As a follower of Christ, I seek to deepen my relationship with him – most times. Sadly, I don’t live this out at all times. Lent provides an opportunity to look inward to expose those dark areas that have taken up residence in my heart. Like exposing an open wound, this is a painful process, but not one that’s in vain. Jesus talked to his disciples about cutting away what wasn’t fruitful on the vine. Not for the sake of cutting, but that the vine would ultimately bear much greater fruit.

Yesterday, I took cutters to the misshapen hydrangea tree in my front yard. The tree badly needed pruning. Although it’d grown in stature since first planted, it was uneven and vastly overgrown. Pruning the branches, at least three feet off of some of them, was painful for me. Those branches had yielded full and fragrant blooms last summer. Although I knew it had to be done, the question of whether or not it would bloom fully again this year made me hesitant.

God, however, is never hesitant to prune out the areas of our lives holding us back from bearing the fruit he created us to bear. He knows the process is painful for us. Thankfully, in His infinite wisdom He also knows all that we can be, even if we haven’t a clue. And so, he prunes. We, unlike, my hydrangea tree, have a choice to make. As we go through a season of pruning, we can stop in our pain and refuse to go any further, never to experience the life God intended for us to live.

Or we can choose to let go of whatever darkness is hindering our relationship with God. He doesn’t expect us to do it alone, but with his help and in his strength. “Remain in me, and I will remain in you. No branch can bear fruit by itself; it must remain in the vine. Neither can you bear fruit unless you remain in me. I am the vine; you are the branches. If a man remains in me and I in him, he will bear much fruit; apart from me you can do nothing.” John 15:4-5 Jesus goes so far as to say that without him, we can do nothing. We simply cannot be fruitful apart from him.

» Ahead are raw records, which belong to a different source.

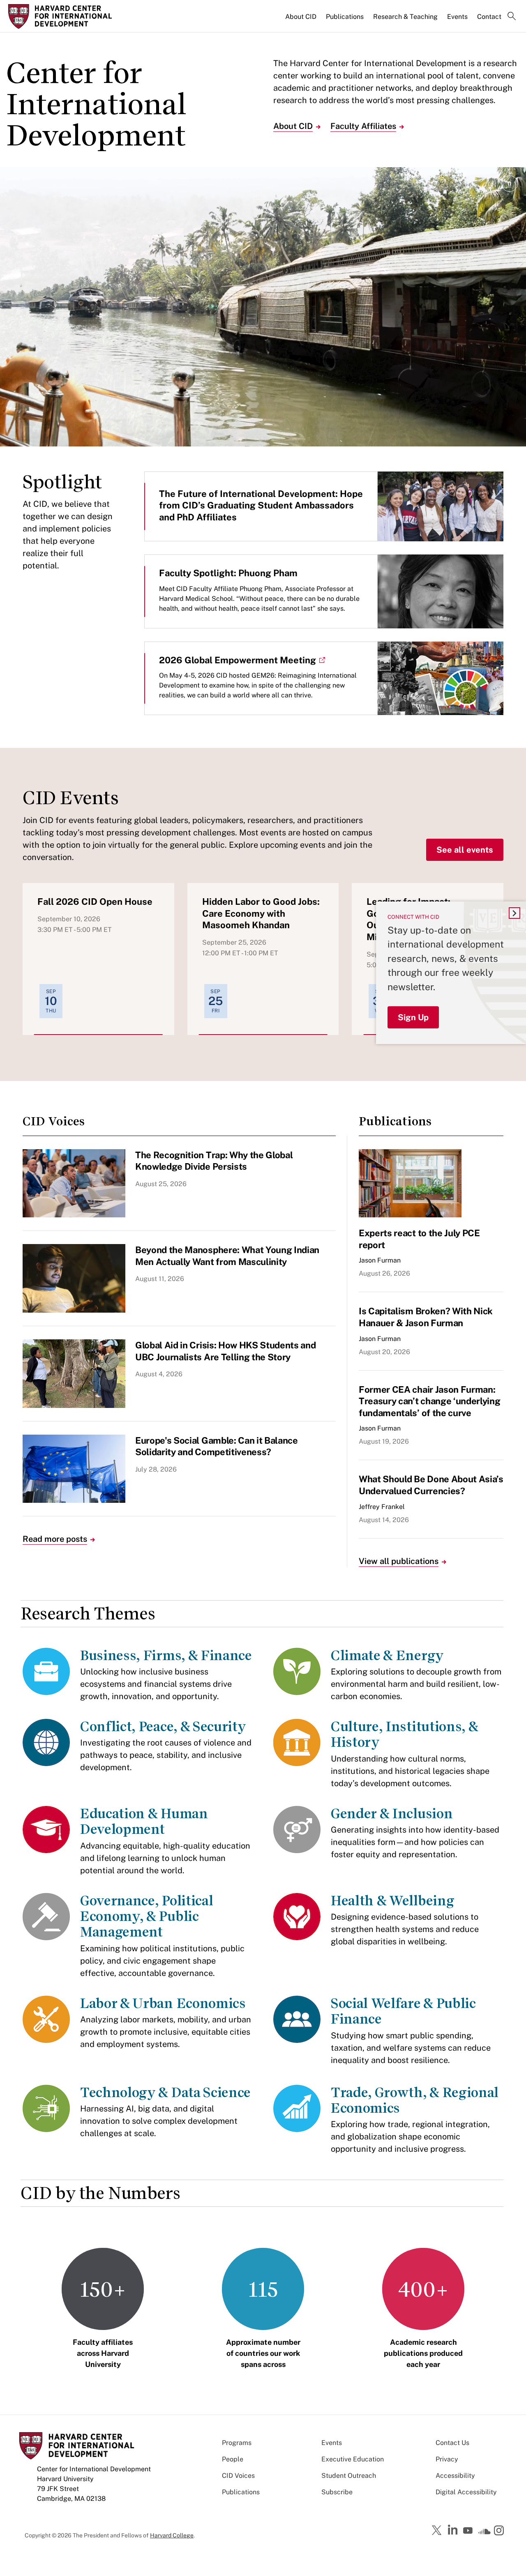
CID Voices (238, 2475)
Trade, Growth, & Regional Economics (414, 2100)
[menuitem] (301, 20)
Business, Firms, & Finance (166, 1655)
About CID (300, 17)
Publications (345, 17)
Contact (489, 17)
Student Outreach (348, 2475)
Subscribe (337, 2492)
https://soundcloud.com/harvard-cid (484, 2533)
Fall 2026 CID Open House (94, 901)
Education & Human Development (144, 1821)
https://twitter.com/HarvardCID (438, 2530)
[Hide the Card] (514, 913)
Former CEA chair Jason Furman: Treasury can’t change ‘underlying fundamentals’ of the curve (429, 1401)
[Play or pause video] (509, 183)
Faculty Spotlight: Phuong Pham (228, 573)
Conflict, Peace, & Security (163, 1726)
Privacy (447, 2459)
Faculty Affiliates (363, 126)
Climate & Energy (387, 1655)
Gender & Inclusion (391, 1814)
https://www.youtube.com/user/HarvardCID (469, 2531)
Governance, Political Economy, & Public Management (146, 1916)
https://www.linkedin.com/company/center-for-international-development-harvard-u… (454, 2530)
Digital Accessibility (466, 2492)
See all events (464, 850)
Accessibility (455, 2475)
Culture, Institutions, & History (404, 1734)
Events (457, 17)
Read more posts (55, 1539)
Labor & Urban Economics (163, 2003)
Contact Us (452, 2443)
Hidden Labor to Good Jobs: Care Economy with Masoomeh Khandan (261, 913)
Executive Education (352, 2459)
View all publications (398, 1561)
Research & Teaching (405, 17)
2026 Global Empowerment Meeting (237, 660)
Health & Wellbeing (392, 1901)
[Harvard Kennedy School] (67, 16)
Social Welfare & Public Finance (403, 2011)
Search (511, 17)
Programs (236, 2443)
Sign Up (413, 1017)
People (232, 2459)
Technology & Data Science (165, 2092)
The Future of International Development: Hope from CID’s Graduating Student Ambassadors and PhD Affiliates (261, 505)
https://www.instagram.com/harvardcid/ (500, 2531)
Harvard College (172, 2535)
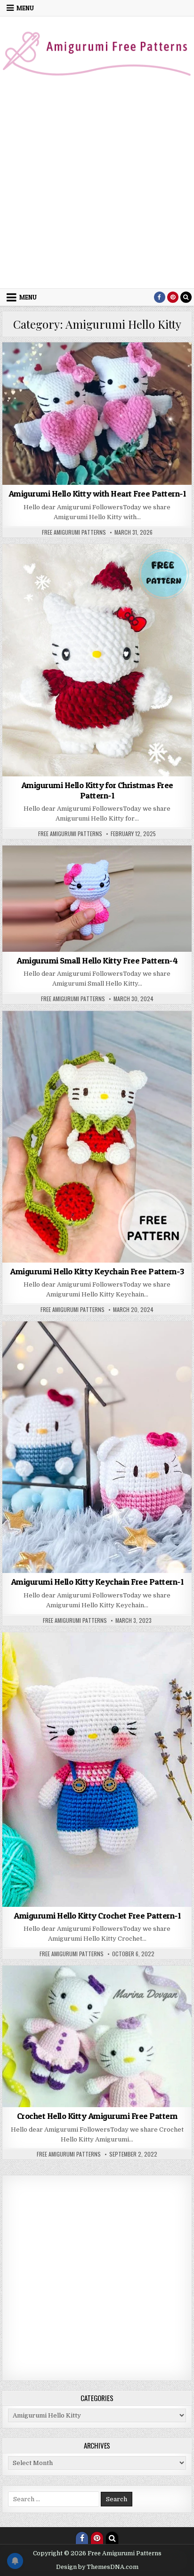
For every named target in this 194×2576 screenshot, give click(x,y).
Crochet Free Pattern (37, 1998)
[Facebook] (159, 297)
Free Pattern (167, 1998)
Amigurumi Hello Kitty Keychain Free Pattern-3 (97, 1271)
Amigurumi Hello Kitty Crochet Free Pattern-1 (97, 1915)
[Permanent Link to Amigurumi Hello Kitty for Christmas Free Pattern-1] (97, 660)
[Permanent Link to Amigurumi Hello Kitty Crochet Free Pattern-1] (97, 1769)
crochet (170, 375)
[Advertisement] (97, 187)
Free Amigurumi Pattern (108, 1998)
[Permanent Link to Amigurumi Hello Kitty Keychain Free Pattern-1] (97, 1447)
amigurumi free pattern (137, 365)
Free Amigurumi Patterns (74, 532)
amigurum (20, 1033)
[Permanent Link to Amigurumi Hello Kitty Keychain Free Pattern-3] (97, 1137)
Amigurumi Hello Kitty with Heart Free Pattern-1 (97, 493)
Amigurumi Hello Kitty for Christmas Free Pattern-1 (97, 790)
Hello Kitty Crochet (97, 2008)
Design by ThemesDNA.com (97, 2567)
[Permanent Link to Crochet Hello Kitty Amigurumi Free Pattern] (97, 2036)
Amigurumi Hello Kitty (120, 375)
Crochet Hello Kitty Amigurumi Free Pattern (97, 2116)
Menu (25, 8)
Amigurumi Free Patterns (47, 375)
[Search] (186, 297)
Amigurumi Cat (77, 365)
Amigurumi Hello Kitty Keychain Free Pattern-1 (97, 1582)
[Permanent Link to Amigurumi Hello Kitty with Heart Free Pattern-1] (97, 413)
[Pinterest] (172, 297)
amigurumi (35, 365)
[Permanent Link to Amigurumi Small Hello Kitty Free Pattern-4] (97, 898)
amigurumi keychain (116, 1354)
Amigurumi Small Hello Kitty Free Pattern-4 (97, 960)
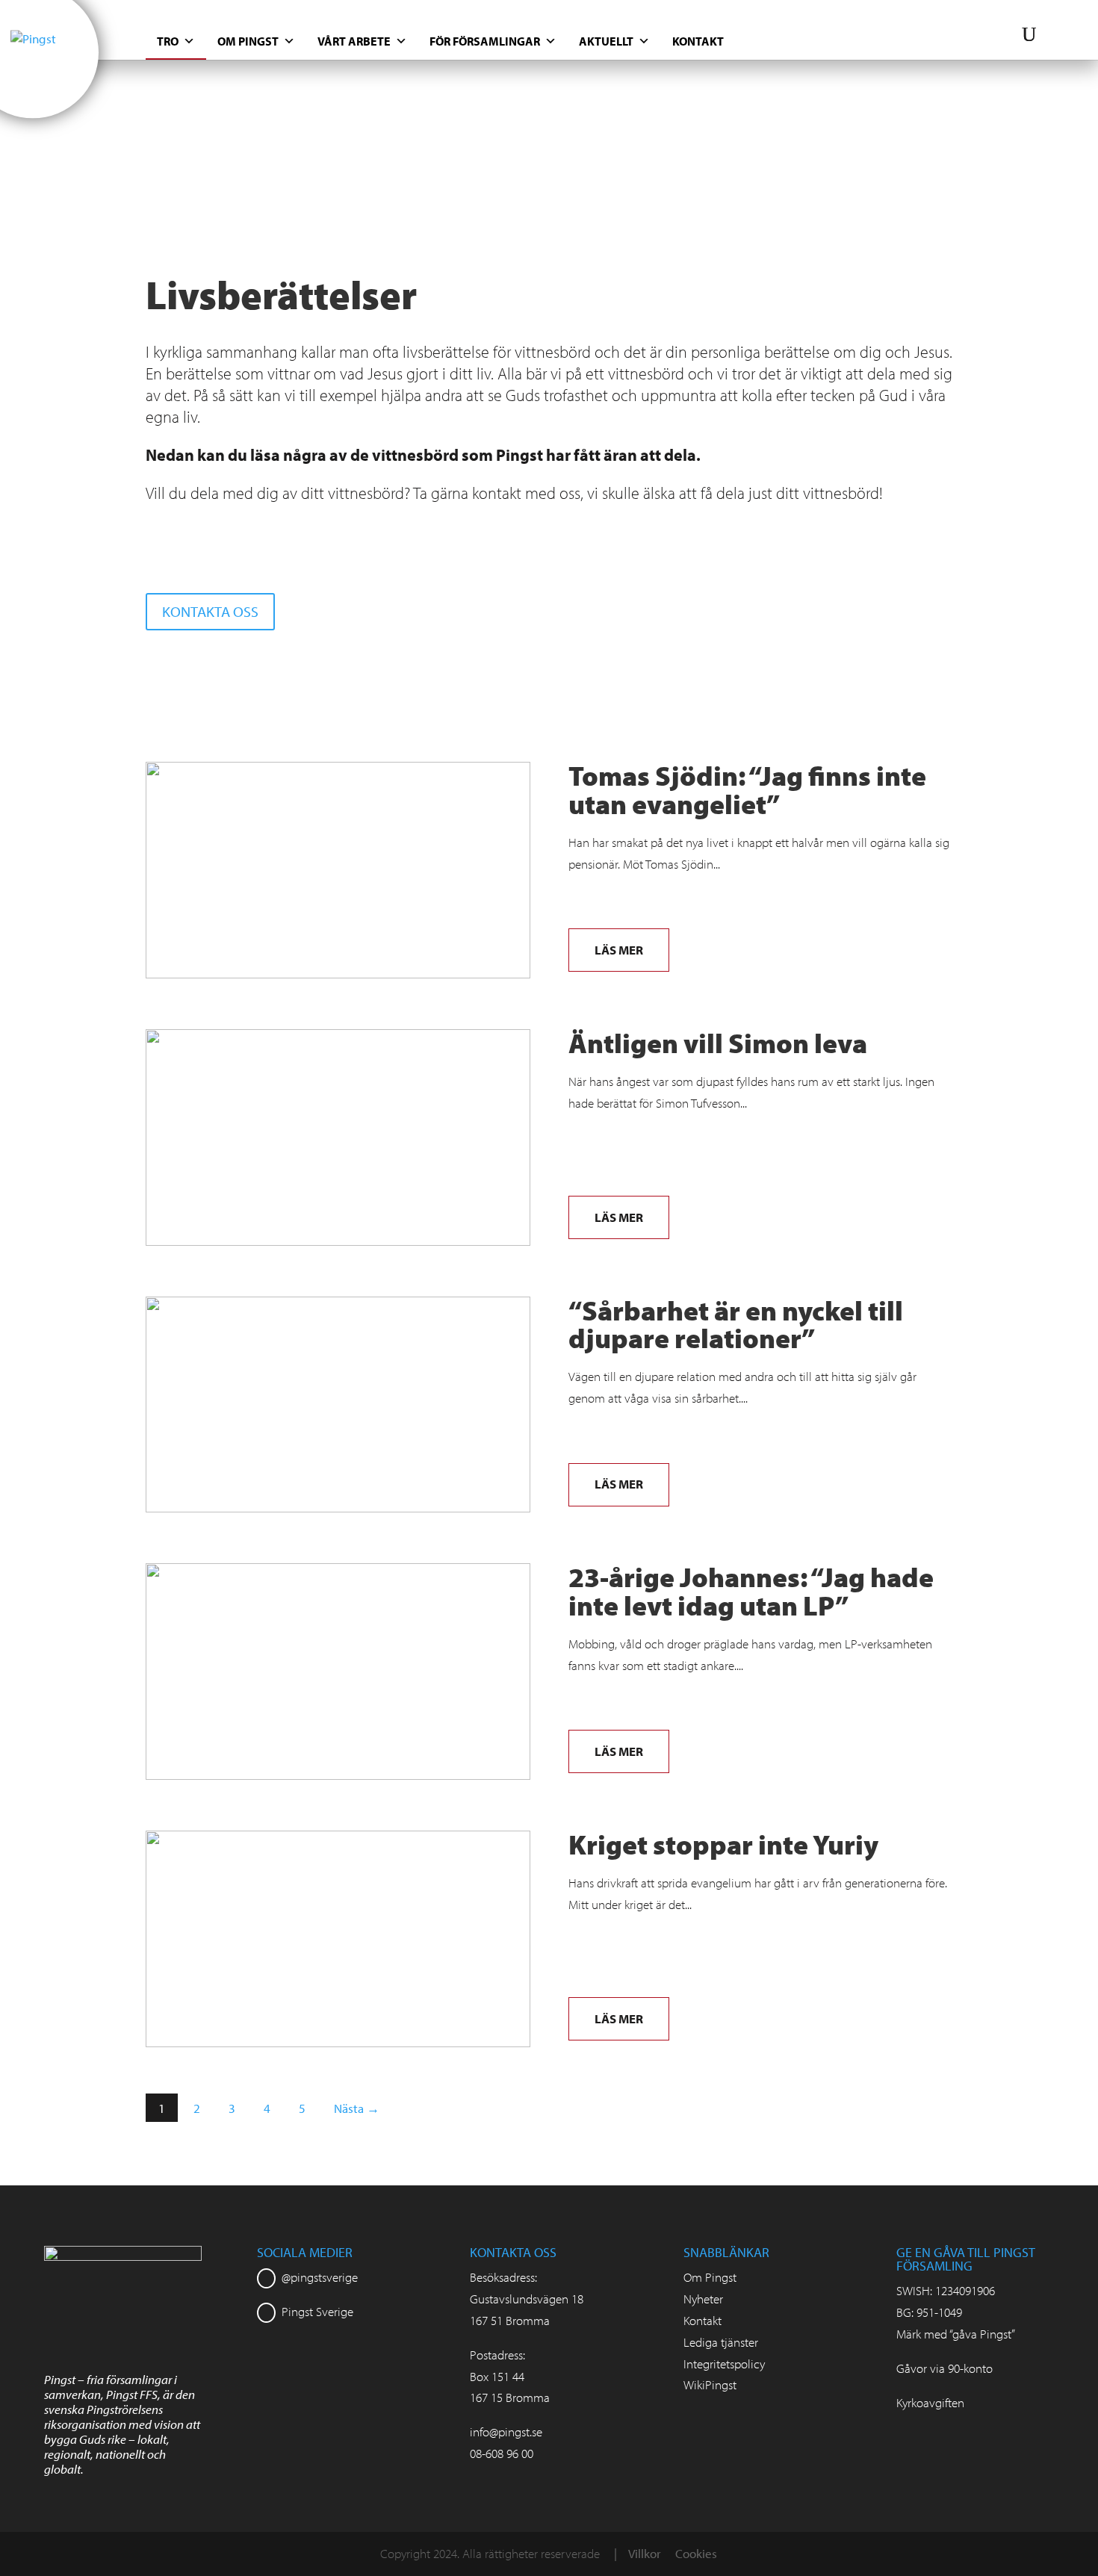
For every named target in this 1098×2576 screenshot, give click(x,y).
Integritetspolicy (724, 2363)
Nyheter (703, 2298)
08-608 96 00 (501, 2453)
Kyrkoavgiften (930, 2402)
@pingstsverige (320, 2277)
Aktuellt (606, 41)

As the spring sunshine warms my hydrangea tree, shining its rays on the newly sharp cut edges, the tree will burst forth with buds that will grow into emerald leaves. The pain of the cutting will disappear into a multitude of sweet fragrant blooms. Like the sun’s light, God’s light shines healing rays of truth into the hidden areas of our hearts that are most in need of healing and growth. We were made to live fully in the light of God’s love and truth, free and abundantly fruitful. Anything less is living the half life.